EKBIS.CO, JAKARTA -- Menteri Badan Usaha Milik Negara (BUMN) Rini Soemarno mengaku belum menerima surat pengunduran diri Komisaris Independen PT Krakatau Steel Tbk (Persero), Roy Maningkas. Rini justru meminta awal media menanyakan kabar pengunduran diri Roy kepada Presiden Komisaris atau Deputi di Kementerian BUMN.

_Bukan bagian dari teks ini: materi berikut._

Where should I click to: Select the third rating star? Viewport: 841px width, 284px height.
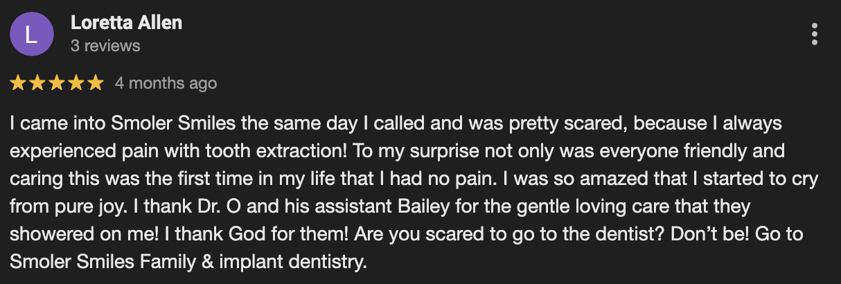[x=57, y=83]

"Ini kan komisaris, kalau dia mau nulis tapi saya belum terima. Jadi saya belum tahu. Jadi harap bicara dengan Preskomnya atau pun dengan deputi. Saya belum dapat kabar," kata Rini di Istana Kepresidenan Bogor, Rabu (24/7).

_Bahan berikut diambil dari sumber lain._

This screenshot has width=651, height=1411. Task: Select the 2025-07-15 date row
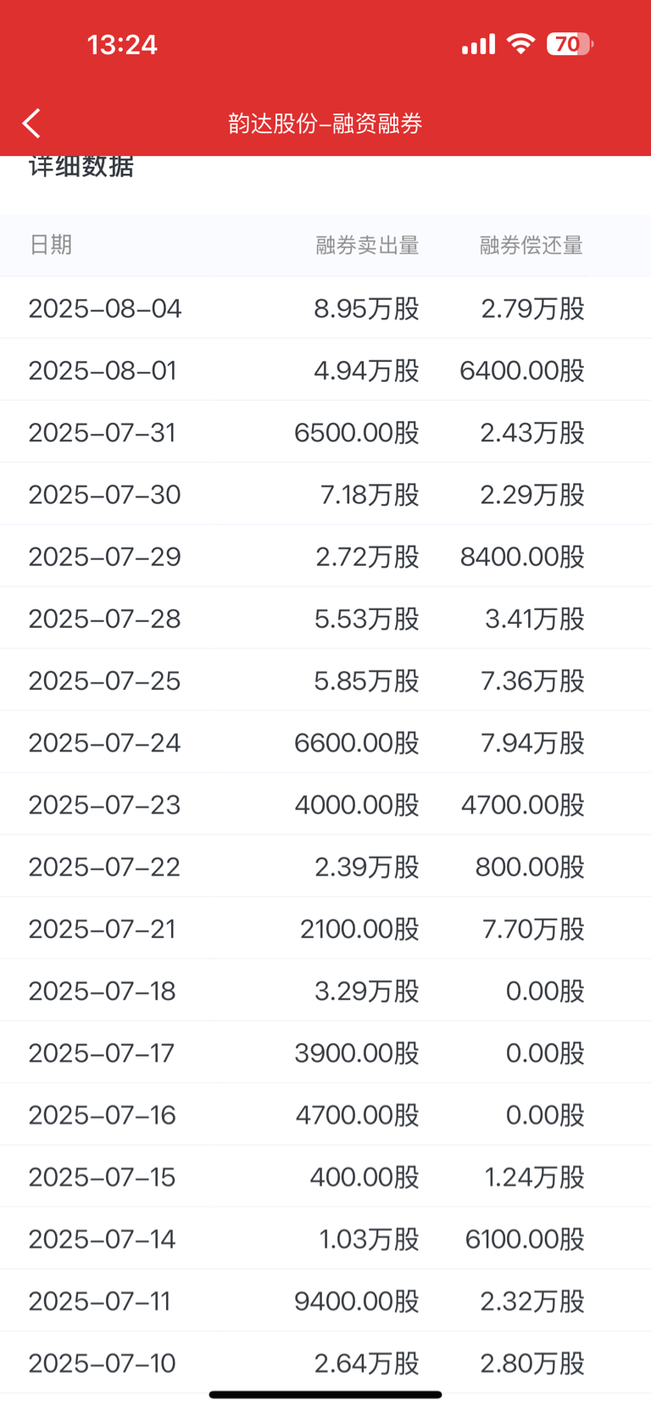tap(326, 1176)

Ditanya soal kondisi perseroan Krakatau Steel saat ini, Rini menilai bahwa seluruh direksi sudah melakukan perbaikan. Ia menyebut bahwa jajaran direksi dianggap mampu melanjutkan sejumlah proyek yang terhenti, plus mampu menyelesaikan restrukturisasi utang perusahaan.
"Ya sekarang menurut saya jauh lebih baik. Tanya sama direksilah, kan ada direksinya ada dewan komisarisnya, mereka sudah melakukan banyak hal perbaikan," kata Rini.

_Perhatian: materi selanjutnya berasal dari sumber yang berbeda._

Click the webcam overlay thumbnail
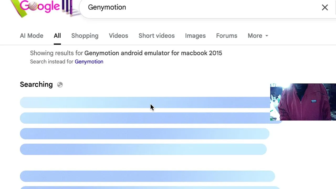 point(303,102)
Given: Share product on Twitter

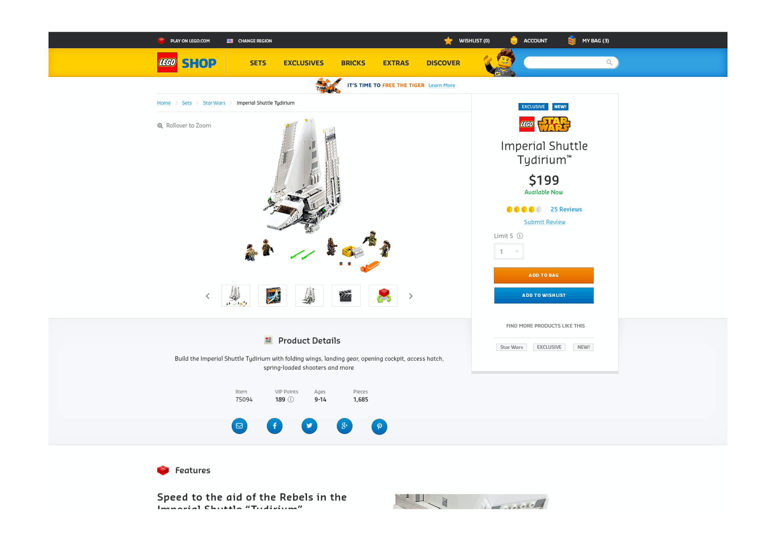Looking at the screenshot, I should [309, 426].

Diberitakan sebelumnya, Komisaris Independen Krakatau Steel, Roy Maningkas, mengajukan surat pengunduran diri kepada Kementerian BUMN. Keputusan Roy bermula dari respons Kementerian BUMN yang negatif terhadap kritik dan saran atau dissenting opinion proyek blast furnace yang tengah digarap perseroan.
Dissenting opinion yang disampaikan Roy berkaitan erat dengan proyek pabrik peleburan baja tanur tinggi atau blast furnace yang dimulai sejak 2011 silam. Proyek tersebut didirikan agar perseroan bisa memproduksi hot metal.
Namun, dalam keberjalanannya, proyek tersebut mengalami banyak masalah. Nilai investasi Krakatau Steel yang semula direncanakan Rp 7 triliun membengkak menjadi Rp 10 triliun. Selain itu, penyelesaian proyek terlambat 72 bulan dari rencana semula.
Adapun pembangunannya, Krakatau Steel menggandeng kontraktor asal Cina, Capital Engineering and Research Incorporation Limited atau MCC CERI.
Dari sisi bisnis blast furnace, Roy menyebut bahwa harga pokok produksi (HPP) slab yang dihasilkan lebih mahal 82 dolar AS per ton. Menurut dia, jika dalam setahun produksi sebanyak 1,1 juta ton, maka Krakatau Steel berpotensi merugi Rp 1,2 triliun akibat harga yang lebih mahal itu.